Task statement:
Set down, in full, every record in the block.

[Saved entries]
====
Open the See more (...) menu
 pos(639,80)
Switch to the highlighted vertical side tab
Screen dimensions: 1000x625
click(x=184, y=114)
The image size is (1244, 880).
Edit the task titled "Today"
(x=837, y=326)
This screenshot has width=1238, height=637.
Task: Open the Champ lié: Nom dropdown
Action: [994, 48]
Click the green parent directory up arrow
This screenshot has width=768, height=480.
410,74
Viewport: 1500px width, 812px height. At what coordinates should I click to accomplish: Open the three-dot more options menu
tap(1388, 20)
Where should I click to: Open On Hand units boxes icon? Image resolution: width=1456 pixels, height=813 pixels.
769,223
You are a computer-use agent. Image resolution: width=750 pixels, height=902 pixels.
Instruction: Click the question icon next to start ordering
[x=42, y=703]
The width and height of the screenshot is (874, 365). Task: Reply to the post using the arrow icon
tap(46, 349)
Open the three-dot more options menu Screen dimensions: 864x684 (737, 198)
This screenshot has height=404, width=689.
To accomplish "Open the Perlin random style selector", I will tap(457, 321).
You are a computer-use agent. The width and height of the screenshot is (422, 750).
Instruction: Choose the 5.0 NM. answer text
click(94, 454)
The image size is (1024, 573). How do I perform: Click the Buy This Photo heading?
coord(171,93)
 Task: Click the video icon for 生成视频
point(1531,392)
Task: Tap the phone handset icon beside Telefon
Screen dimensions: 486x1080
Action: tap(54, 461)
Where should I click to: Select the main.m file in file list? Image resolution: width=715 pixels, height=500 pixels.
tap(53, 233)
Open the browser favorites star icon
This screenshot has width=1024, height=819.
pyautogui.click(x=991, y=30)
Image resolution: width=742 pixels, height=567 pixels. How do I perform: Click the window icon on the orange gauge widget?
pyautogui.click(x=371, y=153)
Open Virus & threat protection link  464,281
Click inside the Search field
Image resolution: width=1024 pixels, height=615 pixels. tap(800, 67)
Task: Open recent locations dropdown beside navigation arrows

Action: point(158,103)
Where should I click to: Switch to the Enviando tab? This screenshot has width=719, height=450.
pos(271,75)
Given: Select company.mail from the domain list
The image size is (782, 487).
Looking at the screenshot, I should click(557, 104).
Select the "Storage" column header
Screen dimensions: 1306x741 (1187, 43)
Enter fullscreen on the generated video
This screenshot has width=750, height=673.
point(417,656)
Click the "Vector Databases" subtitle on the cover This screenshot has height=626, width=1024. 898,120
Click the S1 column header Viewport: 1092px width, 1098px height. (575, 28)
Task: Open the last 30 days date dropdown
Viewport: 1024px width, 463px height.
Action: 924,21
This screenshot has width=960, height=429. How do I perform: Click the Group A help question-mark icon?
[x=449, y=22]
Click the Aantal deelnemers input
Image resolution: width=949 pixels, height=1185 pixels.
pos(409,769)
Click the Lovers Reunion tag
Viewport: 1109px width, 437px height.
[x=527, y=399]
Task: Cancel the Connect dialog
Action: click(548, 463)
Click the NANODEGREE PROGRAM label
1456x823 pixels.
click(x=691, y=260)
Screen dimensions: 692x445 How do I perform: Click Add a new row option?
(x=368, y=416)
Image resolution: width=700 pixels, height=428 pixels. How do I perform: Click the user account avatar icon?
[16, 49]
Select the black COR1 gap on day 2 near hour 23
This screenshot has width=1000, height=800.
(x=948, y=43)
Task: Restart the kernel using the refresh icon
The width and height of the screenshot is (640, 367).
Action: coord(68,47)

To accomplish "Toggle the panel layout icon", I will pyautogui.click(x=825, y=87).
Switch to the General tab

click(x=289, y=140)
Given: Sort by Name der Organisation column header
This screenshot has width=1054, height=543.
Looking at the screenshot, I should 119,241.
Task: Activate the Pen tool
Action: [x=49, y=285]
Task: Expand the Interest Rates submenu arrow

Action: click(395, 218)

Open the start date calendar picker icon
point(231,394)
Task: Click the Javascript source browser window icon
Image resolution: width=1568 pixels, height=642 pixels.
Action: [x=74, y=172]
====
Expected output:
Open the See more (...) menu
 pos(639,80)
Switch to the highlighted vertical side tab
Screen dimensions: 1000x625
click(x=184, y=114)
The image size is (1244, 880).
Edit the task titled "Today"
(x=837, y=326)
This screenshot has width=1238, height=637.
Task: Open the Champ lié: Nom dropdown
Action: [994, 48]
Click the green parent directory up arrow
This screenshot has width=768, height=480.
410,74
Viewport: 1500px width, 812px height. At what coordinates should I click to accomplish: Open the three-dot more options menu
tap(1388, 20)
Where should I click to: Open On Hand units boxes icon? Image resolution: width=1456 pixels, height=813 pixels.
769,223
You are a computer-use agent. Image resolution: width=750 pixels, height=902 pixels.
Instruction: Click the question icon next to start ordering
[x=42, y=703]
The width and height of the screenshot is (874, 365). Task: Reply to the post using the arrow icon
tap(46, 349)
Open the three-dot more options menu Screen dimensions: 864x684 (737, 198)
This screenshot has height=404, width=689.
To accomplish "Open the Perlin random style selector", I will tap(457, 321).
You are a computer-use agent. The width and height of the screenshot is (422, 750).
Instruction: Choose the 5.0 NM. answer text
click(94, 454)
The image size is (1024, 573). How do I perform: Click the Buy This Photo heading?
coord(171,93)
 Task: Click the video icon for 生成视频
point(1531,392)
Task: Tap the phone handset icon beside Telefon
Screen dimensions: 486x1080
Action: tap(54, 461)
Where should I click to: Select the main.m file in file list? Image resolution: width=715 pixels, height=500 pixels.
tap(53, 233)
Open the browser favorites star icon
This screenshot has width=1024, height=819.
pyautogui.click(x=991, y=30)
Image resolution: width=742 pixels, height=567 pixels. How do I perform: Click the window icon on the orange gauge widget?
pyautogui.click(x=371, y=153)
Open Virus & threat protection link  464,281
Click inside the Search field
Image resolution: width=1024 pixels, height=615 pixels. tap(800, 67)
Task: Open recent locations dropdown beside navigation arrows

Action: point(158,103)
Where should I click to: Switch to the Enviando tab? This screenshot has width=719, height=450.
pos(271,75)
Given: Select company.mail from the domain list
The image size is (782, 487).
Looking at the screenshot, I should click(557, 104).
Select the "Storage" column header
Screen dimensions: 1306x741 (1187, 43)
Enter fullscreen on the generated video
This screenshot has width=750, height=673.
point(417,656)
Click the "Vector Databases" subtitle on the cover This screenshot has height=626, width=1024. 898,120
Click the S1 column header Viewport: 1092px width, 1098px height. (575, 28)
Task: Open the last 30 days date dropdown
Viewport: 1024px width, 463px height.
Action: 924,21
This screenshot has width=960, height=429. How do I perform: Click the Group A help question-mark icon?
[x=449, y=22]
Click the Aantal deelnemers input
Image resolution: width=949 pixels, height=1185 pixels.
pos(409,769)
Click the Lovers Reunion tag
Viewport: 1109px width, 437px height.
[x=527, y=399]
Task: Cancel the Connect dialog
Action: click(548, 463)
Click the NANODEGREE PROGRAM label
1456x823 pixels.
click(x=691, y=260)
Screen dimensions: 692x445 How do I perform: Click Add a new row option?
(x=368, y=416)
Image resolution: width=700 pixels, height=428 pixels. How do I perform: Click the user account avatar icon?
[16, 49]
Select the black COR1 gap on day 2 near hour 23
This screenshot has width=1000, height=800.
(x=948, y=43)
Task: Restart the kernel using the refresh icon
The width and height of the screenshot is (640, 367).
Action: coord(68,47)

To accomplish "Toggle the panel layout icon", I will pyautogui.click(x=825, y=87).
Switch to the General tab

click(x=289, y=140)
Given: Sort by Name der Organisation column header
This screenshot has width=1054, height=543.
Looking at the screenshot, I should 119,241.
Task: Activate the Pen tool
Action: [x=49, y=285]
Task: Expand the Interest Rates submenu arrow

Action: click(395, 218)

Open the start date calendar picker icon
point(231,394)
Task: Click the Javascript source browser window icon
Image resolution: width=1568 pixels, height=642 pixels.
Action: [x=74, y=172]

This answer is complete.